Entries supplied:

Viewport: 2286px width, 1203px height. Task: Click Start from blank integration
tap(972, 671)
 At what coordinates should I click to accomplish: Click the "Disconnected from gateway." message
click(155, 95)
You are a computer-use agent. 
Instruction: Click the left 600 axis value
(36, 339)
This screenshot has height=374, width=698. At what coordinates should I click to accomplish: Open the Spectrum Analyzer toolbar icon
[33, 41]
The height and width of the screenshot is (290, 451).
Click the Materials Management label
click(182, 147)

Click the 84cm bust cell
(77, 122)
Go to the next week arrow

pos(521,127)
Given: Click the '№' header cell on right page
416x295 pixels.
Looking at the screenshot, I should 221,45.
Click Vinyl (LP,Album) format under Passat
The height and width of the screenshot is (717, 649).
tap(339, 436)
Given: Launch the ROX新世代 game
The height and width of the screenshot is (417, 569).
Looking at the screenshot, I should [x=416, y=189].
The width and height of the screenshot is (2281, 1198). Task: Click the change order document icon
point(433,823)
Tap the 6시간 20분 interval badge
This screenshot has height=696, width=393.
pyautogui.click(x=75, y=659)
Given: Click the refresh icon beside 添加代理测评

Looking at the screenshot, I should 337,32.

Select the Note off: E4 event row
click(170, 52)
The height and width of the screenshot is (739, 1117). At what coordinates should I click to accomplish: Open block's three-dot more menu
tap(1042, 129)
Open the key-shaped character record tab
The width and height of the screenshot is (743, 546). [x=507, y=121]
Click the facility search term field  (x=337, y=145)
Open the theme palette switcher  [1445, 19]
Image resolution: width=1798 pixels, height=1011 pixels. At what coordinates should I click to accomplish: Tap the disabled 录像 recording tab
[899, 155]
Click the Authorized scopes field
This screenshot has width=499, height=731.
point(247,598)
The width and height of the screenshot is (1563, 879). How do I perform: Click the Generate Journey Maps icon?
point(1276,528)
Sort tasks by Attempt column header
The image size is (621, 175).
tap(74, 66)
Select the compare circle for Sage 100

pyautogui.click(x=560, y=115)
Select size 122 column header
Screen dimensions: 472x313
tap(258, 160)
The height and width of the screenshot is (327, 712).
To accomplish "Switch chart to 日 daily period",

Required work: Of the lines above, output exactly those from the line bearing "Instruction: Click the left 600 axis value" through the line bearing "Given: Launch the ROX新世代 game", inclusive.

Response box:
Instruction: Click the left 600 axis value
(36, 339)
This screenshot has height=374, width=698. At what coordinates should I click to accomplish: Open the Spectrum Analyzer toolbar icon
[33, 41]
The height and width of the screenshot is (290, 451).
Click the Materials Management label
click(182, 147)

Click the 84cm bust cell
(77, 122)
Go to the next week arrow

pos(521,127)
Given: Click the '№' header cell on right page
416x295 pixels.
Looking at the screenshot, I should 221,45.
Click Vinyl (LP,Album) format under Passat
The height and width of the screenshot is (717, 649).
tap(339, 436)
Given: Launch the ROX新世代 game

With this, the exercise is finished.